After changing double to float and String to byte[]

CREEPS=2910 TOWERS=263278 DURATION=202.0

Size on disk: 1.49gb

Memory: 12gb

Serialization (checkpoint and app startup) Time

To Disk: 64443ms

From Disk: 9.5 minutes

Alright, we gave up about 10 meters of accuracy (changing geographical coordinate representation) from double to float and got 2gb of ram and minor serialization improvements.

Not great.

However, one thing I realized was that each Route has many Step[] arrays. Each Step just contains a few floats and a Position object now (which also has two floats).

Route Obj Before Optimization

So basically our route information is a series of floats. Each entry in that Step[] array is also eight bytes for the pointer. That really adds up. Let's get rid of those objects.

Route Obj Using float[]

Then we just need some utilities to access this newly formatted data:

Route Obj Utils

So what in the Kotlin is going on here? Well, we're basically serializing our data at rest into an array. This is much more compact than a bunch of objects and is a common tactic for databases written in Java - use primitives as much as possible.

This means that this:

{
  "route": [
    {
      "duration": 2,
      "speed": 5,
      "position": {
        "lat": 76.4,
        "lng": -170
      }
    },
    {
      "duration": 4,
      "speed": 3,
      "position": {
        "lat": 76.2,
        "lng": -170.1
      }
    }
  ]
}

Becomes:

{
  "route": [
    2,
    5,
    76.4,
    -170,
    4,
    3,
    76.2,
    -170.1
  ]
}

Not only is this much nicer for the garbage collection it's much better for serialization in general - and not only to disk but over the network.

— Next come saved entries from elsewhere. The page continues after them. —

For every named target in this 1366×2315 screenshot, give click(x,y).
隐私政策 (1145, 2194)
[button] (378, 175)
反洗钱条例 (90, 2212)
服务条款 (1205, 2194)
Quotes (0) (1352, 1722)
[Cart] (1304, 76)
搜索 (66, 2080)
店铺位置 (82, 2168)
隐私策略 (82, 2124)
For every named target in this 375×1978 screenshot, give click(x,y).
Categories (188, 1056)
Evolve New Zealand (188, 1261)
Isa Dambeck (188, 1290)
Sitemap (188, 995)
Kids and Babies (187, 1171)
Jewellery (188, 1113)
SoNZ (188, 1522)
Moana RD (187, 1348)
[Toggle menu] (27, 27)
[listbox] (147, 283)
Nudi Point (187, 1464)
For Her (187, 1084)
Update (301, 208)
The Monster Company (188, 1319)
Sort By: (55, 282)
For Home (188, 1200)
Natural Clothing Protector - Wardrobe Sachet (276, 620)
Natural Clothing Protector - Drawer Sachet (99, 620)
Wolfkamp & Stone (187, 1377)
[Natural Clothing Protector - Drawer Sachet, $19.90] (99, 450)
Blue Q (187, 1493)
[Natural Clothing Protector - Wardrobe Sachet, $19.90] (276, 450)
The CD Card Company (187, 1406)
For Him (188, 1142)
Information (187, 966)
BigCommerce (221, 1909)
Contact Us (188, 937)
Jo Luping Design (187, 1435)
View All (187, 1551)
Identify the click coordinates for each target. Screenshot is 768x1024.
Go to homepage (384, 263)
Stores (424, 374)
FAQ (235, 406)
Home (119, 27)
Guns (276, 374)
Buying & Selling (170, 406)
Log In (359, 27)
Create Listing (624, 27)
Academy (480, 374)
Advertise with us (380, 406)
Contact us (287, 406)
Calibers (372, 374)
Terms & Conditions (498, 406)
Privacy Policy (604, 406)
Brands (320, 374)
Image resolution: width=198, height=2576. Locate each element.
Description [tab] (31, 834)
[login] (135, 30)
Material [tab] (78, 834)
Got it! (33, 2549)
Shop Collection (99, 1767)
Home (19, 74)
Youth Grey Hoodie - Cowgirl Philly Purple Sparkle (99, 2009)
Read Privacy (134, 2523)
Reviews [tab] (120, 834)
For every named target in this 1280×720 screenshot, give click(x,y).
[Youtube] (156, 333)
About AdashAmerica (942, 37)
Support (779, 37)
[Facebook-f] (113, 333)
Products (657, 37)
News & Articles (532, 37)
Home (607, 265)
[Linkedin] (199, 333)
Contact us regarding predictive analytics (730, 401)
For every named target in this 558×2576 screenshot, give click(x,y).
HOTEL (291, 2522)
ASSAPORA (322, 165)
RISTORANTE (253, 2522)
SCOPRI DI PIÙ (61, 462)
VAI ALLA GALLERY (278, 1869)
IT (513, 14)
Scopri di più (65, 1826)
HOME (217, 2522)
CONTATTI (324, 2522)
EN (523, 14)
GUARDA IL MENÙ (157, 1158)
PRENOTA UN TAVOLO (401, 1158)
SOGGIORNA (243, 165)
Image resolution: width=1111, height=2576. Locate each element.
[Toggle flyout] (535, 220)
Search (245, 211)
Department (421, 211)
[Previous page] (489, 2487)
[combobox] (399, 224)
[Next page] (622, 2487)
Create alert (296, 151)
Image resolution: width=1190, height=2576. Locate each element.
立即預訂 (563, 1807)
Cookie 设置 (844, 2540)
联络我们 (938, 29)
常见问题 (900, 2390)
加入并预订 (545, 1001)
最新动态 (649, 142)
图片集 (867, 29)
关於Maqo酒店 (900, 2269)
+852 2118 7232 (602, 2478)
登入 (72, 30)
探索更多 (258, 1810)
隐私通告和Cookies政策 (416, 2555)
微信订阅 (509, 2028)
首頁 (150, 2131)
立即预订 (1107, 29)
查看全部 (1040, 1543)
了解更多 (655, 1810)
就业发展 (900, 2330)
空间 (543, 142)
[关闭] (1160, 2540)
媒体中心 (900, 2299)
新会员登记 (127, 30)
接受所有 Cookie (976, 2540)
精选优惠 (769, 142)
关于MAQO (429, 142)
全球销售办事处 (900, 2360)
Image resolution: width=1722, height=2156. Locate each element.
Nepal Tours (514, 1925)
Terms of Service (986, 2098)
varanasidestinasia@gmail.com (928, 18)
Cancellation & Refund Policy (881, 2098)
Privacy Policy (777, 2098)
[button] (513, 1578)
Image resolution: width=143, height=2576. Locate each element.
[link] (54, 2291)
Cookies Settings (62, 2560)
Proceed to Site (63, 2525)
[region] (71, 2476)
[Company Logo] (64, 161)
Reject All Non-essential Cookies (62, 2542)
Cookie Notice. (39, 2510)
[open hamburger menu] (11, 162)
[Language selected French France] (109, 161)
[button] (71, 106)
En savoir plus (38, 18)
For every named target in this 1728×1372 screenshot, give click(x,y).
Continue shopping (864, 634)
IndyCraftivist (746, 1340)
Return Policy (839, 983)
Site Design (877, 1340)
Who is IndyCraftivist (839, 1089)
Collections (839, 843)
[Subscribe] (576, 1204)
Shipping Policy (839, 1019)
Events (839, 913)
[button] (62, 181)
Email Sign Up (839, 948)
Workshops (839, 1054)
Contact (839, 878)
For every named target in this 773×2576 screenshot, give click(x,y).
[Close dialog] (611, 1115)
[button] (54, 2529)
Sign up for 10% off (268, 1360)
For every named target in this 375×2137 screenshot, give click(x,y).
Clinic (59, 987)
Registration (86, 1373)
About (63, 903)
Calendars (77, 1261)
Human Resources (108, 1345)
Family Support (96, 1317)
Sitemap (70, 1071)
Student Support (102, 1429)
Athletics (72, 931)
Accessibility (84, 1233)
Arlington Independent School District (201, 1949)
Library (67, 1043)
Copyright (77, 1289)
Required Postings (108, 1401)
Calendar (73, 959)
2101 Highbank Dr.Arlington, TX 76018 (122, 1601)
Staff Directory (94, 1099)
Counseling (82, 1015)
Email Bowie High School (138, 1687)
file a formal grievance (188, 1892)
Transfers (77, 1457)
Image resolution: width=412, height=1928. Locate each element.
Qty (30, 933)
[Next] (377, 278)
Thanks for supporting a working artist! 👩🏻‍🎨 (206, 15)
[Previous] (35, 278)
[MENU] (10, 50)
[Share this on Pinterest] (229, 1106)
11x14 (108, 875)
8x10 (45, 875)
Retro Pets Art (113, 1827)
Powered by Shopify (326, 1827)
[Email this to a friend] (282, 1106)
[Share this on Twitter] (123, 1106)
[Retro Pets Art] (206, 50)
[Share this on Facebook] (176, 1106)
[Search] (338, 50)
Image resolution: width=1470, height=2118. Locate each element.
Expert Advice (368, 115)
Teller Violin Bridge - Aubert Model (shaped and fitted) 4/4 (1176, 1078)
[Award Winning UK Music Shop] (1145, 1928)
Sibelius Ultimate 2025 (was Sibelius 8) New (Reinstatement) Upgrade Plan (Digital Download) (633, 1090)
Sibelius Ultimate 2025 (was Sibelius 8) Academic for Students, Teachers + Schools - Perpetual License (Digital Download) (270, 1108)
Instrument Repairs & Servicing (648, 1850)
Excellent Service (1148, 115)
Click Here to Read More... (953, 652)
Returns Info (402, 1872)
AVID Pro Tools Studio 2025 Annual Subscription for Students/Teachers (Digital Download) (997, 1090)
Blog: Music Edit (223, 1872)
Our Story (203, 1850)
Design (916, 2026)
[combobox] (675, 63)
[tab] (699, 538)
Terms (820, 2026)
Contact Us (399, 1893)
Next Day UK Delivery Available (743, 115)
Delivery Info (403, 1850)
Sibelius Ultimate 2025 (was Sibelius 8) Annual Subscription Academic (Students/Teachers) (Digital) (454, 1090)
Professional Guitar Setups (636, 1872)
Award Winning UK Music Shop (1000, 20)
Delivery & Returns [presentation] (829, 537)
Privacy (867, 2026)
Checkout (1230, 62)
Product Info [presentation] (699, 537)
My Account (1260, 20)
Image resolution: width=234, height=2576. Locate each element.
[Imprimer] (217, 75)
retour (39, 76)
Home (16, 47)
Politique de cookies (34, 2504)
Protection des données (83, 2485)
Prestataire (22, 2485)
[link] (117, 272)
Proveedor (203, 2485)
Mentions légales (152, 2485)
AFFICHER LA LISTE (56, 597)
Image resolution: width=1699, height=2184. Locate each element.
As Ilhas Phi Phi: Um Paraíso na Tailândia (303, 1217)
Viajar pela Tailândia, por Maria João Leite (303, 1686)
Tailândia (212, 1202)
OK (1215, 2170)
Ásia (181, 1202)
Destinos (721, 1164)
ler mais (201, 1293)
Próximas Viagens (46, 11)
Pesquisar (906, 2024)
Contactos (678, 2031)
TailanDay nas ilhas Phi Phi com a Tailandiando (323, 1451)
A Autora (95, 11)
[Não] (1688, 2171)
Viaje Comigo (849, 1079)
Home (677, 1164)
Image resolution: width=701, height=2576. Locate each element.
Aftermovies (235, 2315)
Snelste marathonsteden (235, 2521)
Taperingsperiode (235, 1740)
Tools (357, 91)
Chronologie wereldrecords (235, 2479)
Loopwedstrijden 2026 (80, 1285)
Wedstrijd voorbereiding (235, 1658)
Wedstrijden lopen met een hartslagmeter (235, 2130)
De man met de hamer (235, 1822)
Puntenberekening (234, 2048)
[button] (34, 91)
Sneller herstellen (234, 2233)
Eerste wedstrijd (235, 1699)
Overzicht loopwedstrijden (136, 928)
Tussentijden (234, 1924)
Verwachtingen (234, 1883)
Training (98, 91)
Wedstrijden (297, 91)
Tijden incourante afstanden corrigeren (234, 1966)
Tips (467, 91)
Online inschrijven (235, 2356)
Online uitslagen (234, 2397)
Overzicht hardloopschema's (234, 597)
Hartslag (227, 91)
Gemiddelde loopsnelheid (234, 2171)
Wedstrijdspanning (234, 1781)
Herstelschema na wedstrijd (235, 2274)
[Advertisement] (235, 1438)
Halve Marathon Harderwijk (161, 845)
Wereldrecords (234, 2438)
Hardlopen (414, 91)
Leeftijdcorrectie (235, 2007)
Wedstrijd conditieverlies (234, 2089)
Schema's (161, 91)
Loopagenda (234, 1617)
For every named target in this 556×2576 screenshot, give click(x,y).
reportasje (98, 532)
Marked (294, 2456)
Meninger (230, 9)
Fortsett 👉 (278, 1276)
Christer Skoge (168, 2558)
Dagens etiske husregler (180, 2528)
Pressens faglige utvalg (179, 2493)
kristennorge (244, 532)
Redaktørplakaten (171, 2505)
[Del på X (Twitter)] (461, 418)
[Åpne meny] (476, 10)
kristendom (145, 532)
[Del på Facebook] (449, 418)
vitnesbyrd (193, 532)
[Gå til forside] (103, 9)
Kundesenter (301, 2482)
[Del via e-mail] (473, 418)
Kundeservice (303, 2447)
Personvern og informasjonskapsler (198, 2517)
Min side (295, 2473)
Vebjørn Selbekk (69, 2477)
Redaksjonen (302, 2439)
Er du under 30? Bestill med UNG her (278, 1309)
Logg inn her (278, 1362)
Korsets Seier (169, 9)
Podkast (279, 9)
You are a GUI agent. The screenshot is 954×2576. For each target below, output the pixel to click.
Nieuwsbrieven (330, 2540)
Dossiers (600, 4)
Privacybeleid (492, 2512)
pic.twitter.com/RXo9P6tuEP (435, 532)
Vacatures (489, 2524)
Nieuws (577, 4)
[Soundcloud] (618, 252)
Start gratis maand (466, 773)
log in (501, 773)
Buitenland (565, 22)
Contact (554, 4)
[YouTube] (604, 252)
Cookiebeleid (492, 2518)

You'd think that the JVM is optimizing things like this already, but the best it can do is keep the data the references point to close to each other, and maybe compact the pointers.

The JVM does magical things. But behold.

After redesigning the Route storage

Before Optimizations After
Size on disk 2.322gb 873mb
Memory 14gb 1.8gb
To Disk Time 69540ms 4183ms
From Disk Time 10 minutes 24 seconds

Amazing. Our shard size on disk has gone down from over two gigabytes to 873mb. Note that the app is still running in the background and at 527314 creeps the size on disk is still less than a gigabyte.

Our memory usage went from 14gb to less than two.

Startup time went from ten minutes to 24 seconds, and writing to disk went from over a minute to four seconds.

This was a super productive past couple days, and I'm very happy with the result. I'm hoping that soon we can show off the full game and prepare for launch.

Next I'll be doing a load test with simulating millions of active clients and having the backend continually keep them in sync. I suspect that will be much harder. The websocket library I'm using currently dies at 1k connections on my Windows machine (that's 32 threads and 64gb of ram). Hopefully it performs well in a POSIX environment.

If it doesn't, we'll most likely be fronting the game engine with Nginx/Nchan. That's what we did for Watch.ly and it works well.

Cheers!